[Records from a dataset]
☆ ☆ ☆ ☆

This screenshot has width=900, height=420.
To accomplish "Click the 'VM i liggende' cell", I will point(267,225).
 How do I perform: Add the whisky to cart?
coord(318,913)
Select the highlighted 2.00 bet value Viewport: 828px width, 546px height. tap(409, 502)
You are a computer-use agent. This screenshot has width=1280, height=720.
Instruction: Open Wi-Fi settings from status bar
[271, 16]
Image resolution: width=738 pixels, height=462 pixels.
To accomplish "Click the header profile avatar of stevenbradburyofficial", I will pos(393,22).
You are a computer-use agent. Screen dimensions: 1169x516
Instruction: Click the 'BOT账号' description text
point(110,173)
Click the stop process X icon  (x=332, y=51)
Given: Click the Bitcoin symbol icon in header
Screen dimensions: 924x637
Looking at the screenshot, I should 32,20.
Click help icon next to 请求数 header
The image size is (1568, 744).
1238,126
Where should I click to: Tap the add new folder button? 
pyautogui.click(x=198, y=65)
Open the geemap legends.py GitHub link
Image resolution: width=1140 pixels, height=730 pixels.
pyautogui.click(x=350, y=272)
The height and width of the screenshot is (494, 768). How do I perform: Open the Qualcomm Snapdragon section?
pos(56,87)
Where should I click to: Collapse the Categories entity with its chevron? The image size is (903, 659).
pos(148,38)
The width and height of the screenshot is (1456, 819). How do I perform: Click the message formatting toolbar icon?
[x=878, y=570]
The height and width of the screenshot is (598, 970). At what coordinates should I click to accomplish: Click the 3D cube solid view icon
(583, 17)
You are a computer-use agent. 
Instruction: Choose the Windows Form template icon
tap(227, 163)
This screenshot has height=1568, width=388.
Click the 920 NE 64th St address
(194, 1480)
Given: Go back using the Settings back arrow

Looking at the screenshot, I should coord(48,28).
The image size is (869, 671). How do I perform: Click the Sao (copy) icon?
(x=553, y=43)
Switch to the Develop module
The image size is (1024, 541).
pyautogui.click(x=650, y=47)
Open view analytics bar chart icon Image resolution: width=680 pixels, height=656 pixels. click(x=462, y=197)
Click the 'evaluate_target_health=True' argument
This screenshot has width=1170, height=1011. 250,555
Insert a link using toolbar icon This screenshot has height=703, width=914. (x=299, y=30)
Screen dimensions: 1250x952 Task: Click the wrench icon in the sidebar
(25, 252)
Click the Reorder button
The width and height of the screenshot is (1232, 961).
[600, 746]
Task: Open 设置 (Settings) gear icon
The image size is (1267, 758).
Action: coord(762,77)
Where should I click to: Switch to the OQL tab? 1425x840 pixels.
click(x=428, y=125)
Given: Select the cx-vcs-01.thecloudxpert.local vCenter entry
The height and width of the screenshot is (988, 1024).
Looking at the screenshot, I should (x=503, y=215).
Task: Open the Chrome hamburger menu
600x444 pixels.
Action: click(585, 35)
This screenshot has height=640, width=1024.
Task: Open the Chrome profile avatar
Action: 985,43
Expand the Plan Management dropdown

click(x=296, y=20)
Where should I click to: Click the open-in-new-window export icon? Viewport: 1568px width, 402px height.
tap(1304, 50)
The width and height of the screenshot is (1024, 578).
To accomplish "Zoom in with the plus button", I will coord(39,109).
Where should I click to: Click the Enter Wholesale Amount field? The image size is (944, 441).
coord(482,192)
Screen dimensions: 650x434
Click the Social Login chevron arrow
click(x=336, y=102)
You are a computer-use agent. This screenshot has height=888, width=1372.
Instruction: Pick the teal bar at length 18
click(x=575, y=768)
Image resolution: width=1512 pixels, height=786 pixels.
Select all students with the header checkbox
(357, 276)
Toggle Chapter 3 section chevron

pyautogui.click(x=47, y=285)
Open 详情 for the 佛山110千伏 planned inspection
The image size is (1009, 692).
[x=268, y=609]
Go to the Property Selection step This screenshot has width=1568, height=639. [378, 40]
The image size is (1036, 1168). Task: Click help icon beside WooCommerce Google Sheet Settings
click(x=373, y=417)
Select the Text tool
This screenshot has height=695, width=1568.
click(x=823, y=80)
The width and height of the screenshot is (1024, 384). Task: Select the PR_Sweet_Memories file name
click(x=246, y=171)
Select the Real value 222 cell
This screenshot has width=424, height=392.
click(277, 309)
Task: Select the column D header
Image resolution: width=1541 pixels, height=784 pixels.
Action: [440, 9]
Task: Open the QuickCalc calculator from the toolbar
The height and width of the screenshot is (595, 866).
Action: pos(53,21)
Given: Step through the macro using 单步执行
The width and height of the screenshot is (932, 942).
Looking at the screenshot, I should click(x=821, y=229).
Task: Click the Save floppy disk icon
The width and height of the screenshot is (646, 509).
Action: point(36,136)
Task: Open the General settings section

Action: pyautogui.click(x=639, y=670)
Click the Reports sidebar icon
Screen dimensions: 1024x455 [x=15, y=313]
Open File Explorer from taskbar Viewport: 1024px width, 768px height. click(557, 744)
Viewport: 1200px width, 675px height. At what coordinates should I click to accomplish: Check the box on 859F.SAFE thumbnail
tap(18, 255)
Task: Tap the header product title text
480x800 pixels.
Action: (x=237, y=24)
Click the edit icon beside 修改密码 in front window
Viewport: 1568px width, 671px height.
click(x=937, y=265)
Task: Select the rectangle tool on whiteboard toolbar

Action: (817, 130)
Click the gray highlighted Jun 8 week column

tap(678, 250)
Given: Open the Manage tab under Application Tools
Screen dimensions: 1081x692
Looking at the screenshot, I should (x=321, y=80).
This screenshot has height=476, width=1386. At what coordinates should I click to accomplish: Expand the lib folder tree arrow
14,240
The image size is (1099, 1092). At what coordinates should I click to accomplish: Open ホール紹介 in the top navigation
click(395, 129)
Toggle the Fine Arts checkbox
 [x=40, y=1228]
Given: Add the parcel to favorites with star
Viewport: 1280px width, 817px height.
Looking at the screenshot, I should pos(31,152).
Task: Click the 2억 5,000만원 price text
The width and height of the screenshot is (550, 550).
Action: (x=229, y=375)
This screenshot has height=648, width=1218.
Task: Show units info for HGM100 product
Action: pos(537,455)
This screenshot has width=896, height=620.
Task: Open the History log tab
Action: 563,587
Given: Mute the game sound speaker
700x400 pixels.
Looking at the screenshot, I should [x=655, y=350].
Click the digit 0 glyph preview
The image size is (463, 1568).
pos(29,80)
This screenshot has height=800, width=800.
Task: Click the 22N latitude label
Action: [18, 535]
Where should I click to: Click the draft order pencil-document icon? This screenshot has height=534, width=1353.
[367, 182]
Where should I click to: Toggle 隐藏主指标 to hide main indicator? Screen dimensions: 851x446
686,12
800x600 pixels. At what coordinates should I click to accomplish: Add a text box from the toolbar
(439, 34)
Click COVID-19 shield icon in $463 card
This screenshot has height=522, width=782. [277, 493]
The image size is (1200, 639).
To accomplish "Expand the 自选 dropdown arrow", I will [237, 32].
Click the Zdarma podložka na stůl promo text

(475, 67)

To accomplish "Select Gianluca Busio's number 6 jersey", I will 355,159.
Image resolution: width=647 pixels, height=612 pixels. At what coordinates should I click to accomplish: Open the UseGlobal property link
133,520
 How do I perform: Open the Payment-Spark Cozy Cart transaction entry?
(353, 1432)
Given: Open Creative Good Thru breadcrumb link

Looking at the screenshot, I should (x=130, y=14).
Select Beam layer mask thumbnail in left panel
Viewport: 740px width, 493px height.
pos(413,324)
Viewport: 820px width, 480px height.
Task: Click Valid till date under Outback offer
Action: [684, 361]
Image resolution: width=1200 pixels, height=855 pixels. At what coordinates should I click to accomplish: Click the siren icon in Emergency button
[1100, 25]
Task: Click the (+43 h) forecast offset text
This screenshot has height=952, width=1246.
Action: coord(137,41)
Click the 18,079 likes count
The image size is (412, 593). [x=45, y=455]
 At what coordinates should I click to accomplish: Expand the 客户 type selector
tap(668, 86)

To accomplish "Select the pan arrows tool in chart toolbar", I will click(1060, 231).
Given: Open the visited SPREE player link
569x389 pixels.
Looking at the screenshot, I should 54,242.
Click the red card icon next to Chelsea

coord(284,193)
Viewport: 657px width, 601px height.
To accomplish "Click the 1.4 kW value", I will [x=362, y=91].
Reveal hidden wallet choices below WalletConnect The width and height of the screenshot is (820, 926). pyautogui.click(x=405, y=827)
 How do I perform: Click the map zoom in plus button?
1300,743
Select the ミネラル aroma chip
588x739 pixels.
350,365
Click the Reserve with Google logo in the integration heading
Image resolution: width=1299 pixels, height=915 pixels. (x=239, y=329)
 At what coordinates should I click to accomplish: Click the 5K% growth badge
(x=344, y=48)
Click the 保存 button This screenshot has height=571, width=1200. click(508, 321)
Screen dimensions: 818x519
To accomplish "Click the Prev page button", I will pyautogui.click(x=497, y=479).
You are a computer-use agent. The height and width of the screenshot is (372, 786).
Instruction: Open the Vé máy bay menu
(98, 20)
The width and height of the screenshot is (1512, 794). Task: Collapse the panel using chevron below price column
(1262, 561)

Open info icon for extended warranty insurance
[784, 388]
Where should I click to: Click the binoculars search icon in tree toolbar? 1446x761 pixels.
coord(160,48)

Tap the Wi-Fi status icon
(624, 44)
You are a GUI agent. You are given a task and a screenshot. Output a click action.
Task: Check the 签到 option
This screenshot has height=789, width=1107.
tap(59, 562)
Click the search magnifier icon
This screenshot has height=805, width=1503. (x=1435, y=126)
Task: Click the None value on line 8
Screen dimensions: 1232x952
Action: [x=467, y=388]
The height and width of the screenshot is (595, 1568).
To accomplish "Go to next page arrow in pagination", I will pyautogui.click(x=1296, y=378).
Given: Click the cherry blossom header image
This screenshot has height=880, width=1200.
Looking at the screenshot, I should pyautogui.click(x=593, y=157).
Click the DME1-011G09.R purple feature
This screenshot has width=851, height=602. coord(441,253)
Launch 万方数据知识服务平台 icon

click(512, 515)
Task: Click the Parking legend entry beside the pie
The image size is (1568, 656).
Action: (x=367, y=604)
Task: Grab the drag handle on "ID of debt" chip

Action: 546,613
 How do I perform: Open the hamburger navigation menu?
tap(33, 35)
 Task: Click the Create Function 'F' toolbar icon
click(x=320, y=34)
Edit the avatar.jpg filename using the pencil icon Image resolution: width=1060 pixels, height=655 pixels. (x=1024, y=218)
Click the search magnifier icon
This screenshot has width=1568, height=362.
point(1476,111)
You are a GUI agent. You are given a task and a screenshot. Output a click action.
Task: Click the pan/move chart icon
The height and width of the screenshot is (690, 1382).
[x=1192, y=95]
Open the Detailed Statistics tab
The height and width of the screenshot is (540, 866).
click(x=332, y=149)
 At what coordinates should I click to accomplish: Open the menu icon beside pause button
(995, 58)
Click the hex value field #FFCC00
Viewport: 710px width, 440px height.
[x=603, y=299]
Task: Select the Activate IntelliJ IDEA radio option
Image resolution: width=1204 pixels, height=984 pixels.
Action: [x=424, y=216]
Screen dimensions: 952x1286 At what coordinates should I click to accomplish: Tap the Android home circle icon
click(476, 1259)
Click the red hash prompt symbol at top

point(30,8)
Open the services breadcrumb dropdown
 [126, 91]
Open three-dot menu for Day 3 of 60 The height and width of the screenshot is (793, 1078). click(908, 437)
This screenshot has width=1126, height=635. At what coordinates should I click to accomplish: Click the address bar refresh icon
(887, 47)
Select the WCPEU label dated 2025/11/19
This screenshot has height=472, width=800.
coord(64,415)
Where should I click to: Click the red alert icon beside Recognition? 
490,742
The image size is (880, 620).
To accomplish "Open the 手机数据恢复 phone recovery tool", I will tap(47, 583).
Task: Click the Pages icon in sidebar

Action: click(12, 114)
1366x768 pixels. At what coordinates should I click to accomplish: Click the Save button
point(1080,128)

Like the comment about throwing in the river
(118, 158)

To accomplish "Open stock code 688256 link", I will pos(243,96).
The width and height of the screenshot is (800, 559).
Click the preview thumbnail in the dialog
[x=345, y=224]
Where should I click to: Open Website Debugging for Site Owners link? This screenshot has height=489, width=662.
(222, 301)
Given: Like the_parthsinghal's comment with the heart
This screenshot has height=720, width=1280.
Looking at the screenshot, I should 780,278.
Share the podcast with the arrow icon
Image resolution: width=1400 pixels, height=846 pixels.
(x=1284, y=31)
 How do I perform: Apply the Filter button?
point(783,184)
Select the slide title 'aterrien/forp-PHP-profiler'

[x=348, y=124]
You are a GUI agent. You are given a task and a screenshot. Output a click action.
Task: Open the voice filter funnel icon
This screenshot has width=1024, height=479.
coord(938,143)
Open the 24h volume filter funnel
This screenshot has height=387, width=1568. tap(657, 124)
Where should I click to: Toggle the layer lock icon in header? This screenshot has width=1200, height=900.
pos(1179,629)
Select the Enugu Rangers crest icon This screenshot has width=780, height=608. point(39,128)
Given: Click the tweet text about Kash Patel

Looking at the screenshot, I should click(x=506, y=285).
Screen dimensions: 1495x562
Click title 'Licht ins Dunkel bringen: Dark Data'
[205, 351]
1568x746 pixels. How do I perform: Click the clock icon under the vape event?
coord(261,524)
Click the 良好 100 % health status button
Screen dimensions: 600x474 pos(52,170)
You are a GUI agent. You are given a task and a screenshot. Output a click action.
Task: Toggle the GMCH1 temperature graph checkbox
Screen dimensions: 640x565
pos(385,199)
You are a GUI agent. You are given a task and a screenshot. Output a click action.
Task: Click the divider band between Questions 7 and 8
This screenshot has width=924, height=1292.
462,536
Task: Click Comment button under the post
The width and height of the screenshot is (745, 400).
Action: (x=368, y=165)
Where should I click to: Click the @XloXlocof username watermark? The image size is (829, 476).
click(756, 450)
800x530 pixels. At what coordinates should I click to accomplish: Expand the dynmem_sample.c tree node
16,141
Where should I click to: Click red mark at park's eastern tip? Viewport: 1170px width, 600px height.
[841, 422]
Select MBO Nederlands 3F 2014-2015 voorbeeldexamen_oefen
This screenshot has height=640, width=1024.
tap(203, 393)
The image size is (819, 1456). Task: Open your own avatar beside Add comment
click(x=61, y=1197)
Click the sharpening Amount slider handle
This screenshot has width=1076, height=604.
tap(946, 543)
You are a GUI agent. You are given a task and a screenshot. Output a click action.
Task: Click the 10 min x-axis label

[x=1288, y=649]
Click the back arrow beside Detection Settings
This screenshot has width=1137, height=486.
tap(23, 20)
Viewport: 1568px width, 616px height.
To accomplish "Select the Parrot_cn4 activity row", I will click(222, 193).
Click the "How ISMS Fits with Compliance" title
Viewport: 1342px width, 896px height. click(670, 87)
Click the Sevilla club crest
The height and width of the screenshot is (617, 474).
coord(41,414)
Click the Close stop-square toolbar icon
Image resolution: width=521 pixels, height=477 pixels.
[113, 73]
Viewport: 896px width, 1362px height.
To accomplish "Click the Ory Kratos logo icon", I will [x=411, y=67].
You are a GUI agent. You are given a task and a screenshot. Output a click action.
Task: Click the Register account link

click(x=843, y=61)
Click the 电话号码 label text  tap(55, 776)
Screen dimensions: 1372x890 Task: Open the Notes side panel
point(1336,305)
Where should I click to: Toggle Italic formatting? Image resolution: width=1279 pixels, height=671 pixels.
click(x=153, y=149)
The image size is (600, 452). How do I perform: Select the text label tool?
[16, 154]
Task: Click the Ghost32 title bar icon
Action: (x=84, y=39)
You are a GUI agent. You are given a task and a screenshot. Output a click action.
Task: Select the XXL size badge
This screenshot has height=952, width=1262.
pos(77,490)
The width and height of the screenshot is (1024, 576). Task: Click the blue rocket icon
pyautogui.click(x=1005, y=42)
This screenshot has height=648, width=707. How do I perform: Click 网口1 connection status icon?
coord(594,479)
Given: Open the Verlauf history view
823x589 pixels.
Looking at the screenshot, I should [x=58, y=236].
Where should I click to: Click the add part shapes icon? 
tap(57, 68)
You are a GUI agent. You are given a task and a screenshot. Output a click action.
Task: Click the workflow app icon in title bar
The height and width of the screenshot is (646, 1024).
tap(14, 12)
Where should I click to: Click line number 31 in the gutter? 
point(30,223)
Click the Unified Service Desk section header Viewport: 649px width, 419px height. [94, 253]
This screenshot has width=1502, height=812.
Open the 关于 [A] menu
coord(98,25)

☆ ☆ ☆ ☆

# EXERCISE INSTRUCTIONS
Write out again, exactly, the lines from the start of the entries up to and including the one with "Select the highlighted". Nothing else belongs in the reply.

# TASK SOLUTION
This screenshot has width=900, height=420.
To accomplish "Click the 'VM i liggende' cell", I will point(267,225).
 How do I perform: Add the whisky to cart?
coord(318,913)
Select the highlighted 2.00 bet value Viewport: 828px width, 546px height. tap(409, 502)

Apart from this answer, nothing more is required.